Agriculture Secretary George Greig said record crowds attended the 97th Pennsylvania Farm Show, the nation's largest indoor agriculture event, held January 5-12 at the Pennsylvania Farm Show Complex and Expo Center in Harrisburg.
Themed, "Made in PA. It makes a difference," the show featured PA Preferred, the official brand of agricultural products made or grown in Pennsylvania.
"The Farm Show is a celebration of the best of Pennsylvania agriculture--the best animals, the best produce, the best handmade items," said Greig. "It's a rich part of our heritage and a vital component of the state's future."
An estimated 585,000 visitors walked through the complex's doors during the eight-day celebration of agriculture, according to an attendance study. Attendants parked 71,153 cars, up 4 percent from last year.
Visitors saw more than 10,000 competitive exhibits, nearly 300 commercial exhibitors and nearly 7,000 animals spread across one million square feet in 11 halls and three arenas.
The show kicked off with the unveiling of a 1,200-pound butter sculpture fashioned by Jim Victor of Conshohocken, Montgomery County. The sculpture highlighted PA Preferred and several of the state's top commodities including dairy products, grapes and wine, Christmas trees, fruits and vegetables.
The PA Preferred Marketplace located in the Main Hall featured nearly 50 PA Preferred vendors who drew crowds by letting them sample their products. Other activities, like the PA Preferred Culinary Connection and the Battle of the 'Burg cook-off, helped visitors learn how to use more local products in their diets.

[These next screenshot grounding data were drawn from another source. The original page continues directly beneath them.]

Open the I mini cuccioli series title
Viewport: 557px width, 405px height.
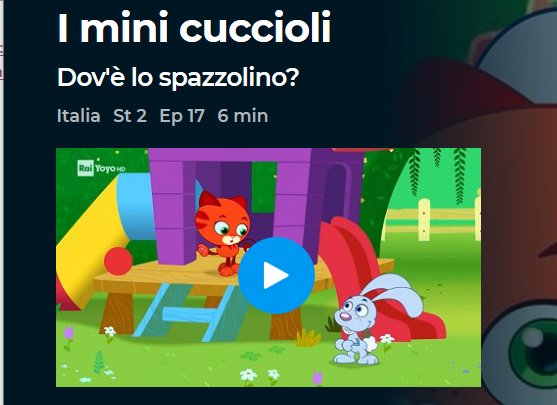click(x=194, y=28)
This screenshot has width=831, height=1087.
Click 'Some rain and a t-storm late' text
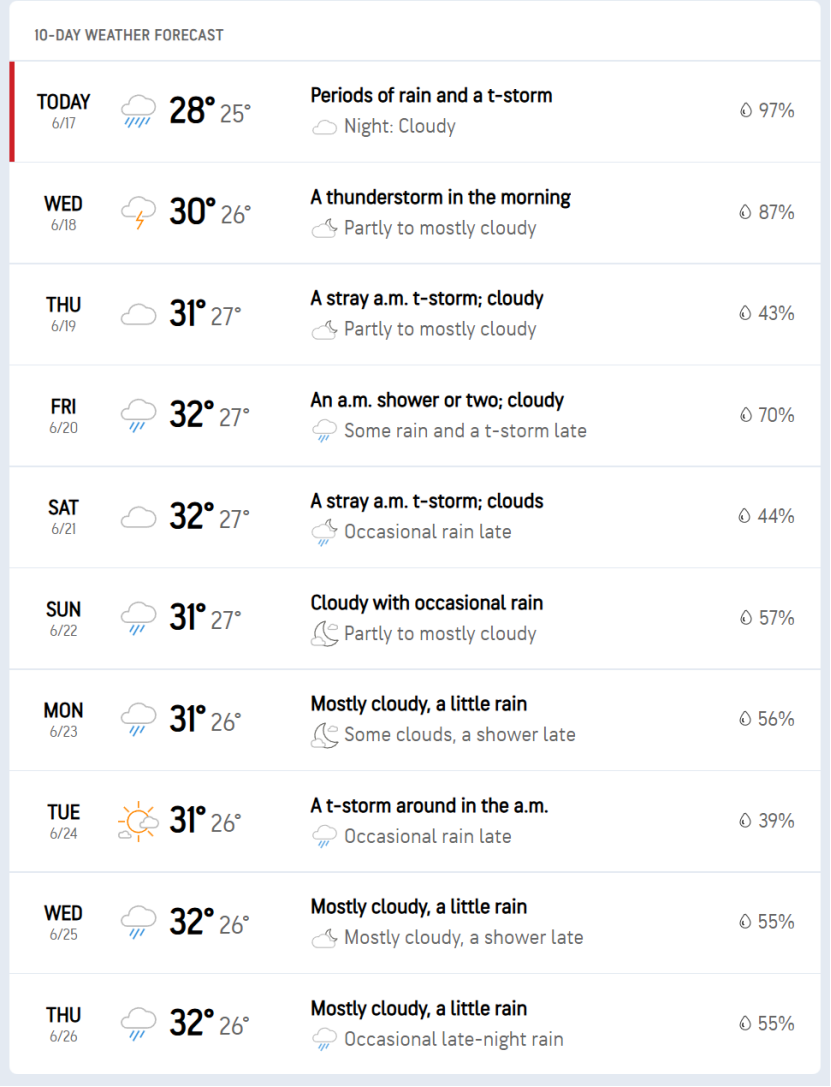tap(465, 431)
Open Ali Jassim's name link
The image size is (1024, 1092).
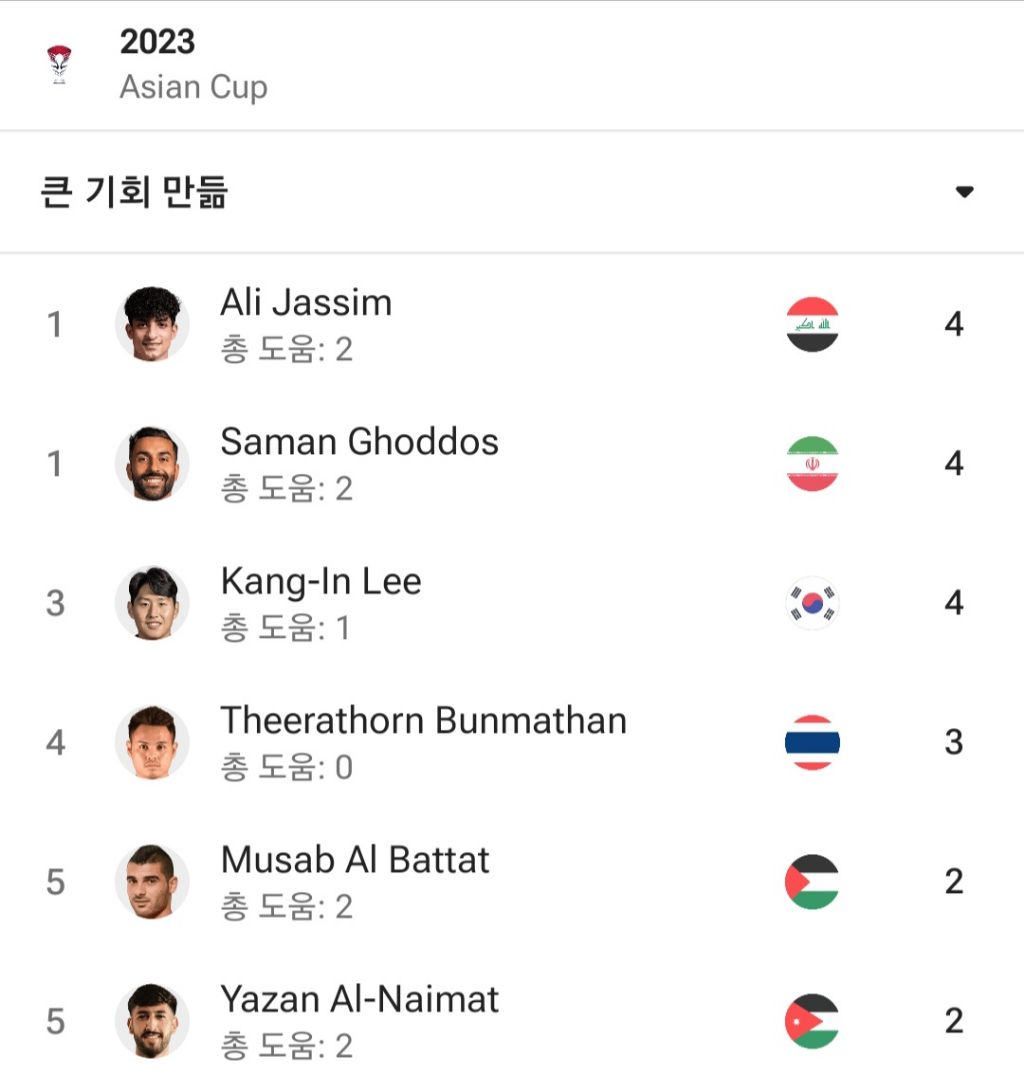click(x=306, y=302)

New events were unveiled, including the Great Grape Stomp and Cow Patty Bingo.
The Pennsylvania Farm Show Scholarship Foundation presented 25 students with $3,500 scholarships. The foundation, founded in 1993, marked two milestones in its history as it celebrated its 20th year of giving and its 1 millionth donated dollar.
The Today's Agriculture exhibit, which was a new addition to the show last year, continued to educate the public about agriculture and food production. The exhibit featured live animals, including 155 chickens, 12 piglets, four veal calves and one dairy heifer.
Record attendance kept the PA Preferred Food Court vendors busy meeting the increased demand of Farm Show favorites:
Pennsylvania Co-operative Potato Growers sold more than 300,000 doughnuts, 35,000 baked potatoes and nearly 45,000 servings of French fries. They used 200,000 pounds of doughnut mix, 7,500 pounds of shortening, 3,500 pounds of frying oil, 1,500 pounds of butter and 600 gallons of ketchup;
- The Pennsylvania Cattlemen's Association boasted more than 2,000 steak, egg and cheese sandwiches;
- The Pennsylvania Livestock Association sold more than 7,650 hot dogs, 6,500 lemonades, 1,300 pounds of Italian sausage, 1,800 pounds of lamb stew and 6,000 pounds of pork and beef sandwiches;
- PennAg Industries Association sold more than 20,000 pounds of pulled pork, 7,000 hot dogs, 60,000 chicken nuggets, 5,000 chicken sandwiches, 10,000 whoopie pies, 10,000 fish sandwiches and 256 gallons of chowder;
- Pennsylvania Maple Syrup Producers increased their sales by 5 percent, selling more than 5,000 bags of maple cotton candy and 550 gallons of maple syrup;
- The Pennsylvania State Horticulture Association sold 8,200 apple dumplings and more than 120 bushels of apples;
- Pennsylvania Mushroom Grower's Cooperative sold more than 8,000 pounds of mushrooms;
- Pennsylvania Vegetable Growers sold 7,500 blooming onions, 600 vegetable wraps, 8,000 strawberry and raspberry surprise drinks, 8,800 bowls of soup and 1,800 pickles;
- Pennsylvania Dairymen's Association used three tractor-trailer loads of milkshake mix, cooked up more than 6,000 grilled cheese sandwiches and 6,000 pounds of mozzarella cheese; and
- The Pennsylvania Beekeepers Association sold more than 2.5 tons of honey and 800 gallons of honey ice cream, and used more than 650 pounds of waffle mix.